He directed her to drive to the Royal National Park. They went down the Meadows Fire Trail in a lonely part of the park, and according to Julie's memory, ‘I noticed that Paul started to become tense. His face looked rigid and he looked pale . . . Paul always clenches his jaw when he is either tense or angry.' They stopped along the track and he told her this was the place where Kylie was buried.

Julie looked around and suddenly realised how isolated she was, alone with Paul in the middle of nowhere. Just the silence of the bush, broken by the calls of a few birds. But he didn't seem to realise how strange the situation was, so she did her best to remain calm and interested. They didn't stay for long. When she got home after dropping Paul off, she immediately called Rebekkah Craig.

On 30 May, Wilkinson told Julie he was meeting with police at Sutherland the next day to tell them where Kylie was buried. Over the next fortnight he changed his mind several times, until a second search for Kylie's grave finally started on 13 June—almost a year after the meeting at the PIC. Smith and Craig held a briefing at Sutherland Police Station with numerous officers from the Public Order and Riot Squad (which is used for work like this when there are no riots) and the Forensic Services Group. Smith was mildly optimistic, hoping Wilkinson was about to lead them to the body but aware that even if they found it, there might not be much of forensic value, two years after Kylie's death. He knew that a lot of bodies of murder victims are buried in a hurry, which means the graves are shallow and often disturbed within months by wild animals, with the bones being scattered over the surrounding area. This, as much as the decomposition of the flesh, limits what police can learn.

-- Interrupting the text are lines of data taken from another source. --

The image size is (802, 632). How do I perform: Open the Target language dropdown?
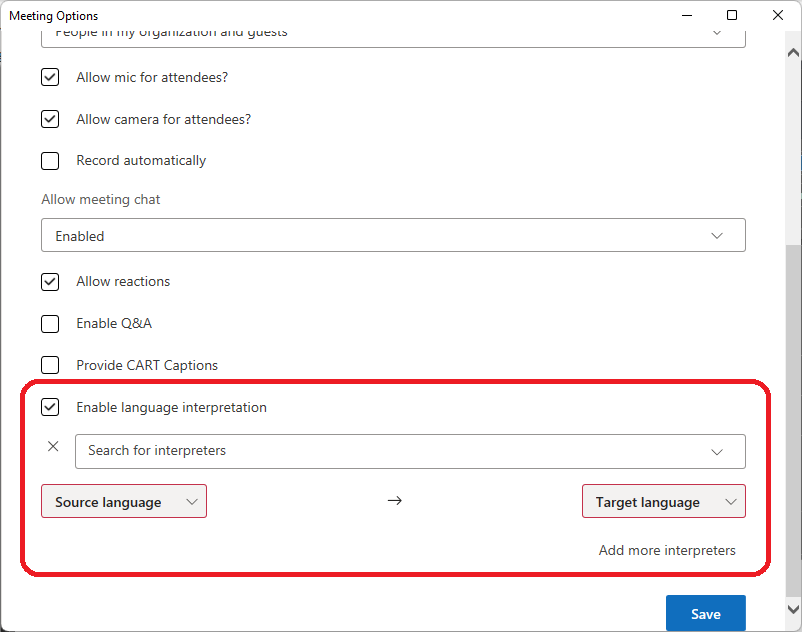tap(663, 502)
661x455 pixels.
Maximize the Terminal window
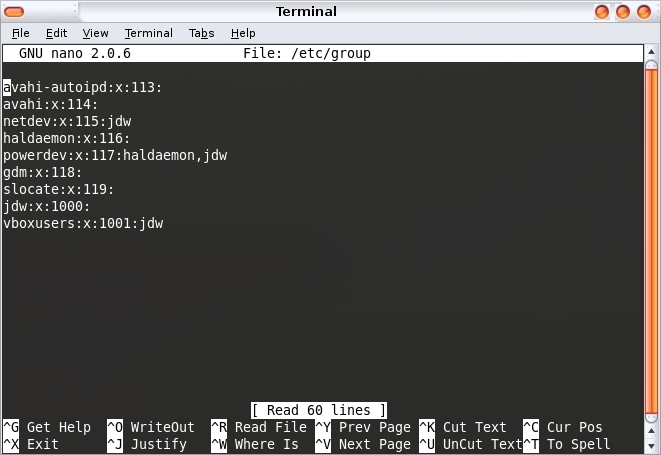click(x=623, y=12)
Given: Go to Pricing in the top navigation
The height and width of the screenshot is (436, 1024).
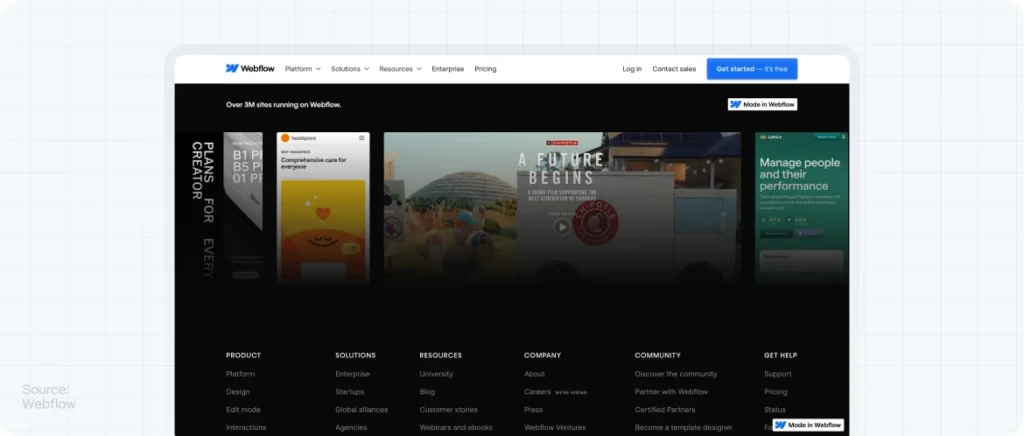Looking at the screenshot, I should pos(485,69).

The search occurred in an area near the Meadows Fire Trail in the Royal National Park, but drew a blank. The next day another search took place along the Gundamaian Fire Trail, not far from where the search of August 2005 had been conducted. The police examined the ground for fifty metres on each side of two-and-a-half kilometres of trail—a big job—but again nothing was found. These searches involved thirty-four people and cost
$
26,852.

Wilkinson, who was still living at his parents' place just over the railway line from the national park, was not present, but as the search occurred he ranted to his various callers, telling one that police were pointing the finger at the wrong person, and another that he himself had now forgotten where the body was buried, so how could anyone else find the spot. On 16 June (when the searches were over) he told Cheryl Kaulfuss he could hear helicopters flying over the national park, and two days later he said the police weren't looking hard enough: who was to say he hadn't moved the body? Anyone with a fuckin' brain would have moved it.

Reading the transcripts of some of these calls, you're struck again by Wilkinson's success in surrounding himself with people prepared at least to tolerate, and often accept, his persistent delusions. In a way, they were like mirrors, although what they were reflecting was an imagined version of himself, one in which he was still a ‘player' and not a man on the edge of madness, with the police closing in on him.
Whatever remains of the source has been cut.